Return every line of the data that contains the string "label".

━━━━━━━━━━━━━━━━━━━━━━━━━━━━━━

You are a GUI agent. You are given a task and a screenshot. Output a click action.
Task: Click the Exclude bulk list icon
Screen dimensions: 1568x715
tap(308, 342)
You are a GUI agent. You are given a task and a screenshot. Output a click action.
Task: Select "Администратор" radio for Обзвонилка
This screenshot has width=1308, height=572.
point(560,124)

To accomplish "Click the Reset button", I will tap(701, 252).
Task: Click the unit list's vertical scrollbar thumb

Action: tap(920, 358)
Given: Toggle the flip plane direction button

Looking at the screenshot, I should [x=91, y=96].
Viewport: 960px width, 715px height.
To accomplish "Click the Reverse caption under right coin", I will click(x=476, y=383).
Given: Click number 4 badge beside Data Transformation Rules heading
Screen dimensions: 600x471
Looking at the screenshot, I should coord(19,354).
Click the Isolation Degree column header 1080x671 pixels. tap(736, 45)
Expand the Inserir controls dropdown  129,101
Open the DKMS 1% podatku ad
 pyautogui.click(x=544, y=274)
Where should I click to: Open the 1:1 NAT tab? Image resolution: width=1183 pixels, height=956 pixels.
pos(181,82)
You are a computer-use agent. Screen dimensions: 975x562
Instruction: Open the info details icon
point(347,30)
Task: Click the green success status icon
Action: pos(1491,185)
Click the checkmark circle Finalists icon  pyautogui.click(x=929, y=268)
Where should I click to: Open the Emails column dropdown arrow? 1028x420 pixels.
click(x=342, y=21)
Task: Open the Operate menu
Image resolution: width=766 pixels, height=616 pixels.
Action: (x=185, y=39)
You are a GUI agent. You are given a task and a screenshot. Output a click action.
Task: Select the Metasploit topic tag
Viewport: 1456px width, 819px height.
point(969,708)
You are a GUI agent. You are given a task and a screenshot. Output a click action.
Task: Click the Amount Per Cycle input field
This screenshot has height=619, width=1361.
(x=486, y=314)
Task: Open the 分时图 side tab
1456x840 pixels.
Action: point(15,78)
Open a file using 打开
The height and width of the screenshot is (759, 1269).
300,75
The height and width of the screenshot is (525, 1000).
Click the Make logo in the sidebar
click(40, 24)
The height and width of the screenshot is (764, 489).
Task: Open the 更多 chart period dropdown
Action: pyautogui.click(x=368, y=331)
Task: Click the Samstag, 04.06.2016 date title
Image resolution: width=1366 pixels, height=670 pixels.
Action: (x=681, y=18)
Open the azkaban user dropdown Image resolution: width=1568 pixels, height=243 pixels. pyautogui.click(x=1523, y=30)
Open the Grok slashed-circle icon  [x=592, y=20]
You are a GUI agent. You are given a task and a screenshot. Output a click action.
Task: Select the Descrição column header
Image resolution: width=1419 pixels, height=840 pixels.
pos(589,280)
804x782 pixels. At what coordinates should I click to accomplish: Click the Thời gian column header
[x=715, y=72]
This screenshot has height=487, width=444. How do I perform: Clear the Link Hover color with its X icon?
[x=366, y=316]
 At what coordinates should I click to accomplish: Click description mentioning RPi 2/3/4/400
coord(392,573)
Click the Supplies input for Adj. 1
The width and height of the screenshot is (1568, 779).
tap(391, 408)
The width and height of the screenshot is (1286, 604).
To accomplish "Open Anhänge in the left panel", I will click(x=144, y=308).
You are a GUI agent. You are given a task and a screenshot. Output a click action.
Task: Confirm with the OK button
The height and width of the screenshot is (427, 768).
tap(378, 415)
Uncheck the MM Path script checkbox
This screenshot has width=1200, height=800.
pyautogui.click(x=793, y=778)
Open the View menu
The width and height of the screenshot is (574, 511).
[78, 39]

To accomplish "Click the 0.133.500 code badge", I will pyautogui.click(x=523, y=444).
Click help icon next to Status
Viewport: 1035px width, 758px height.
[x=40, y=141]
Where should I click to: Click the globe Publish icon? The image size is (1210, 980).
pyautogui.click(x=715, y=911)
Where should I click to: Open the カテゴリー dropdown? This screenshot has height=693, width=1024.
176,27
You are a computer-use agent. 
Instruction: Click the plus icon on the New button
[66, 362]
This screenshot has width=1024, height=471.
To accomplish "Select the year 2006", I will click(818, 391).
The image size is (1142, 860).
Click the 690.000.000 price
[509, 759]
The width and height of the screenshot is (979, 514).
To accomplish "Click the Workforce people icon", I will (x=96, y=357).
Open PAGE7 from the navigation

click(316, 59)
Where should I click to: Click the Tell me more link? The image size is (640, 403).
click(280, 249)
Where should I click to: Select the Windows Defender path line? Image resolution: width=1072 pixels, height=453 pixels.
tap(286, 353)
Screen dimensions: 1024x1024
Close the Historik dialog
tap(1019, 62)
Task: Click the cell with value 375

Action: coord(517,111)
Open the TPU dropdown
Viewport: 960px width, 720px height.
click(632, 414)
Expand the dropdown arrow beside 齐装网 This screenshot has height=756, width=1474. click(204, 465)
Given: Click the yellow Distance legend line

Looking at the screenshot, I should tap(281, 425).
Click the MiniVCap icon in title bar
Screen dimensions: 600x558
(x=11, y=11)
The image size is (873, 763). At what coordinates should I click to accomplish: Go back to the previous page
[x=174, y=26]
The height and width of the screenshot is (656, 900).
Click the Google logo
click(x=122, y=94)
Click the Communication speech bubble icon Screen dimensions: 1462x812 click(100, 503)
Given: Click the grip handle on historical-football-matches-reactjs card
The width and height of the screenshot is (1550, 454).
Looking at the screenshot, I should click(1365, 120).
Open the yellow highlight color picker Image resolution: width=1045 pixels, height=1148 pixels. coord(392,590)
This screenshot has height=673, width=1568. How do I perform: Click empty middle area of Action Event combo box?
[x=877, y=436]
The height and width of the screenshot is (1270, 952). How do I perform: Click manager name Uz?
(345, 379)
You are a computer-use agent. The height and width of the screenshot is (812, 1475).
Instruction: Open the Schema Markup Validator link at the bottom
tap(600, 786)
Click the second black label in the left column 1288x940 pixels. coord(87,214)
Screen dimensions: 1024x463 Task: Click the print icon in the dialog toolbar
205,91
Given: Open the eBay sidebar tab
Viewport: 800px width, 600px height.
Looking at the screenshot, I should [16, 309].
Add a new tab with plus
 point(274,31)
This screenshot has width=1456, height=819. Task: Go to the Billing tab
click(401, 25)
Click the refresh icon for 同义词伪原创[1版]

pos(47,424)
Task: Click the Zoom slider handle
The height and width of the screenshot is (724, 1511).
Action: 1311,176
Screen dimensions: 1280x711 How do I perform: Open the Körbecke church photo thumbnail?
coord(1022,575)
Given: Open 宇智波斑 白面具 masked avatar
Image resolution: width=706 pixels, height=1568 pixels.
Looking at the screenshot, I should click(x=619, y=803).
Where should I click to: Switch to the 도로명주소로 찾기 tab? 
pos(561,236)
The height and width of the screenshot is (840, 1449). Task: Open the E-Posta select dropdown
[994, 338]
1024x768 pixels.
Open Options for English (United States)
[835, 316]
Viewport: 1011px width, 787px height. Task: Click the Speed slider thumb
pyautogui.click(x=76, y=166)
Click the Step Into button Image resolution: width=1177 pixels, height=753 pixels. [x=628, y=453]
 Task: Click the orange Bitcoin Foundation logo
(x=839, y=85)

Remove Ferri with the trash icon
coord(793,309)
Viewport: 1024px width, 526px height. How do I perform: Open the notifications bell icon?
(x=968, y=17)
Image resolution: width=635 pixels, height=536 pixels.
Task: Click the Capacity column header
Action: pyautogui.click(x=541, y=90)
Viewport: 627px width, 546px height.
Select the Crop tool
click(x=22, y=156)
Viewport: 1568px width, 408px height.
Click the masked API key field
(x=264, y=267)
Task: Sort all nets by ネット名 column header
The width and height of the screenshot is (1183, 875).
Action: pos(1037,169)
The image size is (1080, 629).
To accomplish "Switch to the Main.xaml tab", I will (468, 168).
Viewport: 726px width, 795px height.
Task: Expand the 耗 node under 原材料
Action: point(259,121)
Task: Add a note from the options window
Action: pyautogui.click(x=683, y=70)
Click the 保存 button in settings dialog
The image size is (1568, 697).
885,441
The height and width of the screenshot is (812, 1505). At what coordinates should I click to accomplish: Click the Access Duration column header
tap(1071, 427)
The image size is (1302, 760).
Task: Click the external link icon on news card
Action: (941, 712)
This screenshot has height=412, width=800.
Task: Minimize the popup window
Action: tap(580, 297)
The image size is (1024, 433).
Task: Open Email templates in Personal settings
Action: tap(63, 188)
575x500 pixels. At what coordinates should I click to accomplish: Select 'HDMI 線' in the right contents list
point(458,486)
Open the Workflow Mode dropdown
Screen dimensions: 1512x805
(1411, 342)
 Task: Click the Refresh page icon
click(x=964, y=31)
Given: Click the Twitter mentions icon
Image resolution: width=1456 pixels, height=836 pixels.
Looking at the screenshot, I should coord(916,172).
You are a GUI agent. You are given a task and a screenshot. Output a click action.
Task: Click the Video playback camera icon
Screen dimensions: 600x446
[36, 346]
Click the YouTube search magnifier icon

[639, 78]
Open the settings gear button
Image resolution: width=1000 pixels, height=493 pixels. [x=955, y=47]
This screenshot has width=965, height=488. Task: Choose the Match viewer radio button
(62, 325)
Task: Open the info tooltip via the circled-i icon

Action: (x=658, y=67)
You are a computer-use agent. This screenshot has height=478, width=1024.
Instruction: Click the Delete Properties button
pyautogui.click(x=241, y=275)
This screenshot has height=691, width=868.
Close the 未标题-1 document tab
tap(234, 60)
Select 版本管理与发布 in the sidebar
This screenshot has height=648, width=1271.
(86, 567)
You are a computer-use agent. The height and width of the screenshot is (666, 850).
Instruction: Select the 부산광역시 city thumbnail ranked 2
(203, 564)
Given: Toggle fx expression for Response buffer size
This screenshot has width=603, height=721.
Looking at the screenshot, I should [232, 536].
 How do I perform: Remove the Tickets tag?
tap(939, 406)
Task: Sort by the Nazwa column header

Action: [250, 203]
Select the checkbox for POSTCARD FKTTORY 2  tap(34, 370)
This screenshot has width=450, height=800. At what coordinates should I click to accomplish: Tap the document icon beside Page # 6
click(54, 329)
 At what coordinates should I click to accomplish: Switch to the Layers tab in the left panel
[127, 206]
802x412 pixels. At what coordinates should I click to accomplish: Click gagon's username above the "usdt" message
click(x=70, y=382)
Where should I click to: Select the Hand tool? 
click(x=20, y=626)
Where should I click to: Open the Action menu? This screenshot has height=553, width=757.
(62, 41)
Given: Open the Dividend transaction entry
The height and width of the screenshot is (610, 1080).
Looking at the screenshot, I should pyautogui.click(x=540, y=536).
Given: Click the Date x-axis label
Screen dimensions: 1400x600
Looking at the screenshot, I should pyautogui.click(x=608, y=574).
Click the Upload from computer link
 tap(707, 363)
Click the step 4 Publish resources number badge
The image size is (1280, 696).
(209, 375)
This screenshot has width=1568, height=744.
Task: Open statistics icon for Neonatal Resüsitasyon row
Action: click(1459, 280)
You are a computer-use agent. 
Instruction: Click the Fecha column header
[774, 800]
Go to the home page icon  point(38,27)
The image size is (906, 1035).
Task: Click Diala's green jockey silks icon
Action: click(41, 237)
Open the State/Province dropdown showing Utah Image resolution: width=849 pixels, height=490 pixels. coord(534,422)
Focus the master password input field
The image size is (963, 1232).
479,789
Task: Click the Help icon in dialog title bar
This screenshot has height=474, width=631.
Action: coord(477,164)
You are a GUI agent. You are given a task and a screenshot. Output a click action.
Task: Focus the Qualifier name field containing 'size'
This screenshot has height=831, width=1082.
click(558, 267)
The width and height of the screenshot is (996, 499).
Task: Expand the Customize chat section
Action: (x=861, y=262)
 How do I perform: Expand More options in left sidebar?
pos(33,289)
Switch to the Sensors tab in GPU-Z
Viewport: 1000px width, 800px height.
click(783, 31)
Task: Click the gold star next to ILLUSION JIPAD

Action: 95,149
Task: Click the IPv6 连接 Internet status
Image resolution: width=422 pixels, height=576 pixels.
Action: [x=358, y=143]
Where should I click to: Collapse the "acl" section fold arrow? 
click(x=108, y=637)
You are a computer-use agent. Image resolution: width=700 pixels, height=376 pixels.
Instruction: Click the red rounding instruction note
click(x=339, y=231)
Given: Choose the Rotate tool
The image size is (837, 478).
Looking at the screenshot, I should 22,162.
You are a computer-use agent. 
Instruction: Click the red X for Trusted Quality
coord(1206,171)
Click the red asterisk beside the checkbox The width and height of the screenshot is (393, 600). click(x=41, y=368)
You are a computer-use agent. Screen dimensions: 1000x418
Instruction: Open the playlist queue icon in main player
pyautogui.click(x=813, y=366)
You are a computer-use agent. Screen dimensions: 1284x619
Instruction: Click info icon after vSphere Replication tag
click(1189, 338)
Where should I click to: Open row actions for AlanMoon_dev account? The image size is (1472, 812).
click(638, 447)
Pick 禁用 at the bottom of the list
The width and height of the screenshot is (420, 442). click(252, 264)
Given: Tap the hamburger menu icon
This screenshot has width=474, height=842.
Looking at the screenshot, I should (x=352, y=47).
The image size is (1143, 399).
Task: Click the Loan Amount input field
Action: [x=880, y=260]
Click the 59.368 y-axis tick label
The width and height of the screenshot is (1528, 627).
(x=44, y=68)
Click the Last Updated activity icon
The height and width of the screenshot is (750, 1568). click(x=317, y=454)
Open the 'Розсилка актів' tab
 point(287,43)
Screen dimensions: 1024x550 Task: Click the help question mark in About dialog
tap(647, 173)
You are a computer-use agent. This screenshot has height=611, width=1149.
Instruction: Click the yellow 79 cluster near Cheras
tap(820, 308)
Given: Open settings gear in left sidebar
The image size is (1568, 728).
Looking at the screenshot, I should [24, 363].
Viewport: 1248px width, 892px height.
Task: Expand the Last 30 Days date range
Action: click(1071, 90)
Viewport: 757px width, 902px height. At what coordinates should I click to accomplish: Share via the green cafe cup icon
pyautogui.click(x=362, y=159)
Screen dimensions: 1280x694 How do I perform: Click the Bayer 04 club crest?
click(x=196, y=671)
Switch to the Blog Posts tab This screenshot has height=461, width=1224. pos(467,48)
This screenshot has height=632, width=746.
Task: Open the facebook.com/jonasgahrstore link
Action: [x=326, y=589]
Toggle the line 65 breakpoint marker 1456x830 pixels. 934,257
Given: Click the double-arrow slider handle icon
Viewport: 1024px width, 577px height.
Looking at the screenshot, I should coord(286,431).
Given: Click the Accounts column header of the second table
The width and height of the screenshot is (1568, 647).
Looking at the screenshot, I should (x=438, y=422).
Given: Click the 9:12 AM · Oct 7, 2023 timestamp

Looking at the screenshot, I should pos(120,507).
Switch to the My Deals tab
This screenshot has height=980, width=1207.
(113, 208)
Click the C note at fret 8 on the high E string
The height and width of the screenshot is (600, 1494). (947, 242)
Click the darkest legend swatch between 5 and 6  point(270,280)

━━━━━━━━━━━━━━━━━━━━━━━━━━━━━━

_Task response_:
Click the second black label in the left column 1288x940 pixels. coord(87,214)
Given: Click the Date x-axis label
Click the 59.368 y-axis tick label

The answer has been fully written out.